The platform's on-premise infrastructure runs on Amazon EKS Anywhere (EKS-A) deployed on VMware vSphere. This provides a consistent Kubernetes experience across data center environments.

Node Size Specifications#

The platform defines standardized node sizes for on-premise deployments in https://code.vt.edu/it-common-platform/infrastructure/eksa-vsphere/-/blob/main/nodesize.yaml?ref_type=heads:

Size Category
tiny Minimal resources for lightweight workloads
small Standard workloads with modest requirements
medium Applications with moderate resource needs
large Resource-intensive applications
xlarge High-performance computing workloads

For current specifications, refer to the nodesize.yaml configuration file.

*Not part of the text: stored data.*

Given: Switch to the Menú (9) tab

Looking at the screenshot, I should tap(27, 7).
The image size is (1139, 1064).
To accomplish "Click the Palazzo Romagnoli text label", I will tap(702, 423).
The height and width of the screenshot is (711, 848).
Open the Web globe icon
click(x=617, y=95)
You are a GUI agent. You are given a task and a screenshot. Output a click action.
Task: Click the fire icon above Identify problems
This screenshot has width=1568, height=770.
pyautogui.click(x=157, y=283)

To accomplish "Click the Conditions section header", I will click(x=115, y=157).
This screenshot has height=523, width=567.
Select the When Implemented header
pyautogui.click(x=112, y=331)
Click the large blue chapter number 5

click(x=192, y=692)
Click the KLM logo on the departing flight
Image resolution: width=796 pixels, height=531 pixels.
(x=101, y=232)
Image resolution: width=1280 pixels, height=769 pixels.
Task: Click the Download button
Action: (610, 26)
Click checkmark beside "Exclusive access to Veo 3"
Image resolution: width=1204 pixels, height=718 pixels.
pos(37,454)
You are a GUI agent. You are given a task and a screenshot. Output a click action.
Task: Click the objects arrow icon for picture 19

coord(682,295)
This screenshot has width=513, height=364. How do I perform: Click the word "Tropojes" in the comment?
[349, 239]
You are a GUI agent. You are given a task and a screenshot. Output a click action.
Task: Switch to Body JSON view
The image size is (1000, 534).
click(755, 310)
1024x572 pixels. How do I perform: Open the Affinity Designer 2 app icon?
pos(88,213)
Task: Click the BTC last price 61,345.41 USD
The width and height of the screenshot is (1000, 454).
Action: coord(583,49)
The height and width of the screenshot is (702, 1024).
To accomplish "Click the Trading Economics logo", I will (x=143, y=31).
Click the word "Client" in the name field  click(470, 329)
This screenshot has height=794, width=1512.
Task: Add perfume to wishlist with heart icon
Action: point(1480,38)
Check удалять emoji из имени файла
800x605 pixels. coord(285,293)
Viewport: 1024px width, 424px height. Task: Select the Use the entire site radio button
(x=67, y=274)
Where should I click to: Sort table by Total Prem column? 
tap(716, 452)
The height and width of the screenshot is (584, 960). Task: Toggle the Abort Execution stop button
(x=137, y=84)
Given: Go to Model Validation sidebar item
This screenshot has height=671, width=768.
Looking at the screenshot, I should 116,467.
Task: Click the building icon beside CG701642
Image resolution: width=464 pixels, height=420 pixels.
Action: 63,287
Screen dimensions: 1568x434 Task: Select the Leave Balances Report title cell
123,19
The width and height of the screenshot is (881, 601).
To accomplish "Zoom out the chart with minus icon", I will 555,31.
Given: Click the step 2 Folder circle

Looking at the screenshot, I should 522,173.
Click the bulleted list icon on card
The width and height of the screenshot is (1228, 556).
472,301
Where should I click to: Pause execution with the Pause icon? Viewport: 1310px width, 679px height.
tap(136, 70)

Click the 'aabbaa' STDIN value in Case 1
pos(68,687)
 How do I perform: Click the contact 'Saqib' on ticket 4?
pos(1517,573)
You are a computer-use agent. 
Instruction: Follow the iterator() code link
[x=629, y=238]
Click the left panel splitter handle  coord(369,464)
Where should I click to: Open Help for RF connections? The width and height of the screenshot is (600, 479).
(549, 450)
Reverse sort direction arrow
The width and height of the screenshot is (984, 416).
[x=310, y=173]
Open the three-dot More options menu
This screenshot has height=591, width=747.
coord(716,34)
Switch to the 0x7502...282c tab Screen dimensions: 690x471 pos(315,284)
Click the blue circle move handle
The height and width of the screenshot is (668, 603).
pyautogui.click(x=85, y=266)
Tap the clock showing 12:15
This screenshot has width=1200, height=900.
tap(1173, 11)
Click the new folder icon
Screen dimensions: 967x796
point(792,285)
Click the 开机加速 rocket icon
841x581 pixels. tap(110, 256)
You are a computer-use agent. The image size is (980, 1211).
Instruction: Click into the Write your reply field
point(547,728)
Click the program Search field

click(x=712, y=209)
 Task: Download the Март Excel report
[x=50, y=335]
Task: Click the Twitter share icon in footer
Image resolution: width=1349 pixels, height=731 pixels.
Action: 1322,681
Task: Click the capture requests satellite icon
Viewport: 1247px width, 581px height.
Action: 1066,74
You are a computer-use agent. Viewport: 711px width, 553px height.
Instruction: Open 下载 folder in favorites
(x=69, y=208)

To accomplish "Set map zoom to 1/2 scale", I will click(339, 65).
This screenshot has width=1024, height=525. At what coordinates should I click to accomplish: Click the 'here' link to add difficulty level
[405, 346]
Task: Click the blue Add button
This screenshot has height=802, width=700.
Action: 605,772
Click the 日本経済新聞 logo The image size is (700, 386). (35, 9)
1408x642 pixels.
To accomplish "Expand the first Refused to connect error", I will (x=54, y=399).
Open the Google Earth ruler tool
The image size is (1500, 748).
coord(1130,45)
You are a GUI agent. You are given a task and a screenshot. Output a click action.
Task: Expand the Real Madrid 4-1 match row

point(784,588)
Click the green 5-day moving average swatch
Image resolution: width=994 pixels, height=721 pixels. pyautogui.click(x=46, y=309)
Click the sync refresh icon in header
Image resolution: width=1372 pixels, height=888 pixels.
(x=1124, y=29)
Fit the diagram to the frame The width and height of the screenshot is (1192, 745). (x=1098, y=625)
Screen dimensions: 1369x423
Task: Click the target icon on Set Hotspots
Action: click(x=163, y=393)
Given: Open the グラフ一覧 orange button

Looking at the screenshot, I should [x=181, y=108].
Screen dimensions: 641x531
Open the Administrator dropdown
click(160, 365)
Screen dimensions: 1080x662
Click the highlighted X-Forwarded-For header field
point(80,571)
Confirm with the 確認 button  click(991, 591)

Environment-Specific Node Pools#

Each environment maintains distinct node pool configurations optimized for workload requirements:

Development Environment#

Configuration file: https://code.vt.edu/it-common-platform/infrastructure/eksa-vsphere/-/blob/main/dvlp.yaml?ref_type=heads

workerNodeGroupConfigurations:
  - name: es
    count: 2
    machineRef: small  # 2 CPU, 8GB RAM
  - name: platform
    count: 4
    machineRef: small
  - name: core
    count: 3
    autoscalingConfiguration:
      minCount: 3
      maxCount: 5
    machineRef: small

Production Environment#

Configuration file: https://code.vt.edu/it-common-platform/infrastructure/eksa-vsphere/-/blob/main/prod.yaml?ref_type=heads

workerNodeGroupConfigurations:
  - name: es
    count: 6
    autoscalingConfiguration:
      minCount: 6
      maxCount: 9
    machineRef: xlarge  # 8 CPU, 64GB RAM
  - name: sis
    count: 2
    machineRef: tiny    # 1 CPU, 4GB RAM
  - name: platform
    count: 2
    machineRef: small   # 2 CPU, 8GB RAM
  - name: core
    count: 3
    autoscalingConfiguration:
      minCount: 3
      maxCount: 8
    machineRef: small

Control Plane Sizing#

Control plane components use consistent sizing across environments for stability:

controlPlaneConfiguration:
  machineSpec:
    numCPUs: 2
    memoryMiB: 32768
    diskGiB: 26

externalEtcdConfiguration:
  machineSpec:
    numCPUs: 2
    memoryMiB: 4096
    diskGiB: 26

Applying On-Premise Configuration Changes#

To modify node pool sizes in an on-premise cluster:

  1. Edit the appropriate environment file:

    vim it-common-platform/infrastructure/eksa-vsphere/prod.yaml
    

  2. Update the node pool configuration:

    workerNodeGroupConfigurations:
      - name: your-pool
        count: 4
        machineRef: medium  # Change size reference
    

  3. Apply changes using using the pipeline

Karpenter Autoscaling (AWS EKS)#

For AWS-based deployments, the platform uses Karpenter for intelligent node provisioning and autoscaling. Karpenter automatically provisions right-sized compute resources based on pod requirements.

Karpenter Configuration#

Base configuration: https://code.vt.edu/it-common-platform/infrastructure/eks-cluster/-/blob/main/cluster-bootstrap/environments/aws/karpenter.tf?ref_type=heads

Karpenter installation includes: - Namespace: platform-karpenter - Controller resources are configured appropriately for the cluster size

Node Pool Templates#

Karpenter node pools are managed through the landlord system, which provides tenant-specific node pools with resource isolation.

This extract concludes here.